(Entries on where items appear)
╔══
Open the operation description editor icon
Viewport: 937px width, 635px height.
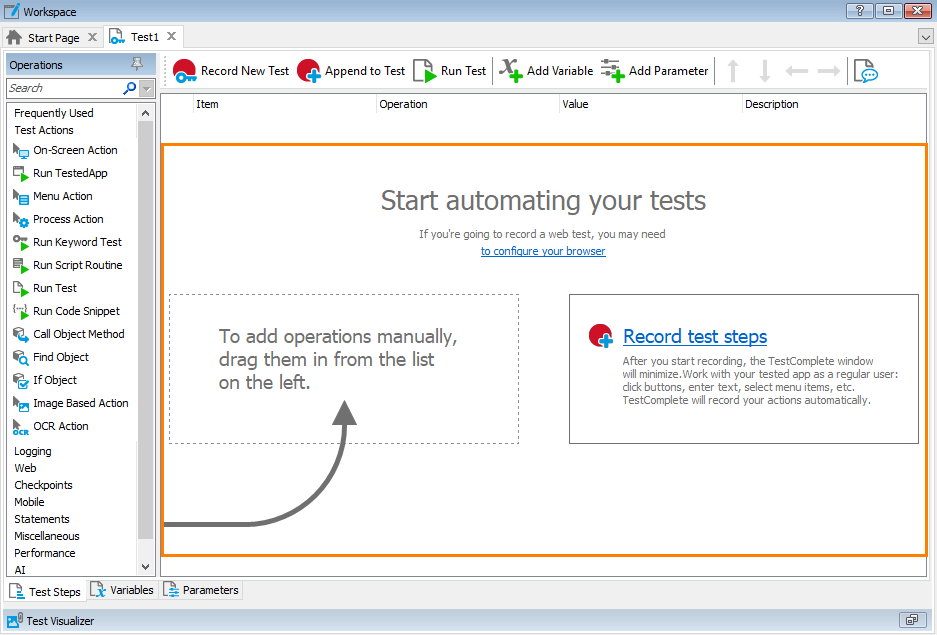[x=864, y=70]
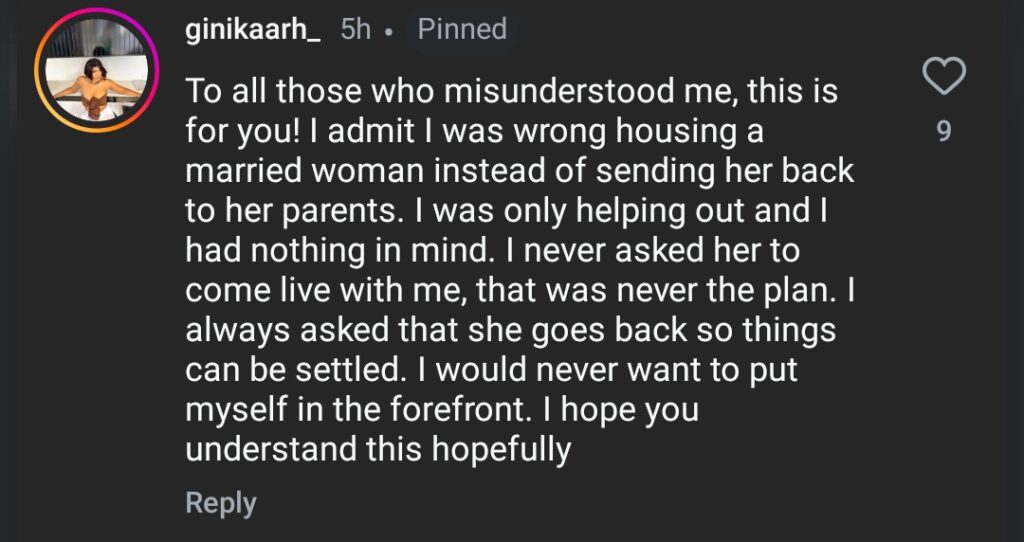Click the line starting "can be settled"
Viewport: 1024px width, 542px height.
coord(492,369)
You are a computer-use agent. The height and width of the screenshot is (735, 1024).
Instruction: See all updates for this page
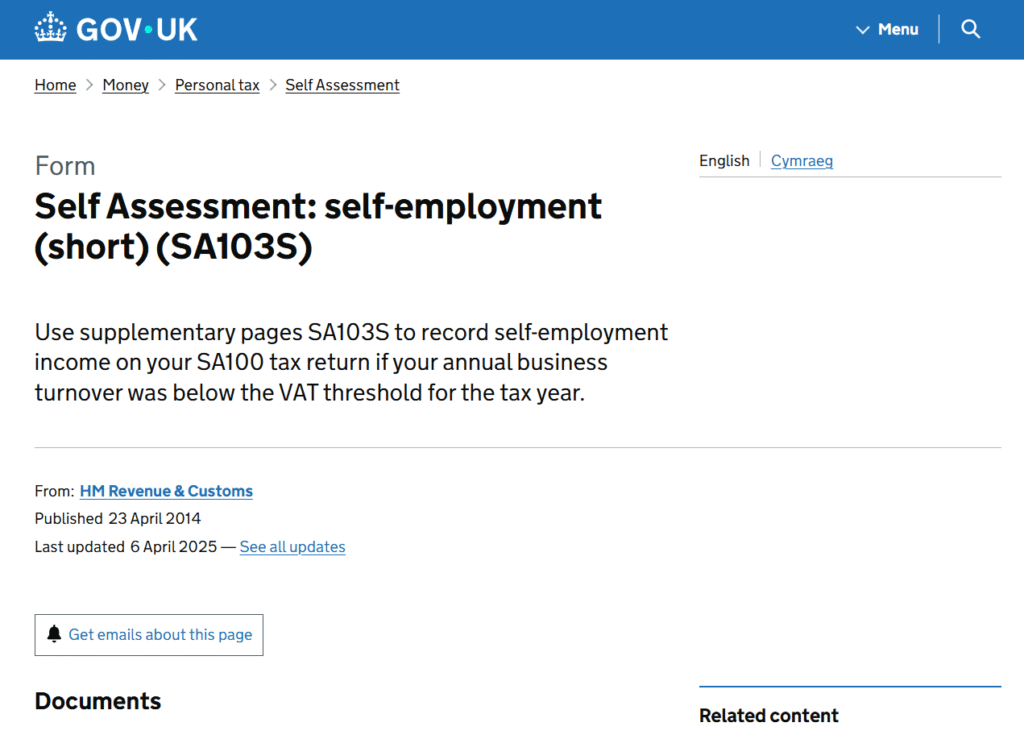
╚══
[GIVEN INSTRUCTION] From the items above, pull out every line that contains the string "height" and list those lines.

[TASK RESPONSE]
Viewport: 937px width, 635px height.
Viewport: 1024px width, 542px height.
You are a computer-use agent. The height and width of the screenshot is (735, 1024).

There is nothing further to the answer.